Projecting the current "spend to protect" trend doesn't end in a happy place. Cybersecurity, according to Gartner, is a $100 billion industry annually, growing at almost 9% CAGR, yet 2017 was the biggest year on record for data breaches, ransomware, and other cybersecurity failures.
DISA, as the network operator for arguably the largest private network in the world, needed to consider solutions out of the box. The result is this RFI for a cloud-based browser.

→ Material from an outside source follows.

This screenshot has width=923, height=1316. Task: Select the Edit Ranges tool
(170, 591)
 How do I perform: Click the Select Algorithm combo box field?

The concept of a cloud browser is obvious in hindsight. Instead of letting arbitrary web code enter the network and execute on the local device, the cloud browser executes all web code on a remote host. All rendered data is transformed into a known-safe, encrypted interactive display of the web session. This provides immediate isolation from any web threats. But a cloud browser does more: executing in a central location, regardless of the endpoint, the cloud browser becomes the point for improved network efficiency, centralized access policies, data loss prevention controls, audit and oversight of usage, full anonymity, and more.
DISA has come to the same realization that other cloud browser customers have: current cybersecurity solutions analyze and act on content after it has reached the network or endpoint, an approach that does not scale with the threat environment. Cloud browsers make network operations more efficient:
- Cloud browsers prevent any web-native code from executing locally keep malware isolated remotely, which makes them safer.
- Cloud browsers deliver compressed and optimized data to the endpoint, which results in lower bandwidth consumption.
- Not getting infected means IT has less burden with remediation and exceptions management, allowing them to focus on other tasks.
- And, cloud browsers provide centralized audit and oversight of web activity helping manage acceptable use, governance and compliance.
Authentic8 will respond to DISA's RFI. We think it's a strong message to the rest of the government — that current practices regarding web access and security aren't tenable. We also think it's a powerful signal to the commercial market as well.
DISA's network is a national security asset. It's arguably the largest private network in the world, and it's certainly the most targeted. If the DOD is moving to a cloud browser, then the category needs to be taken seriously. What's your cloud browser strategy?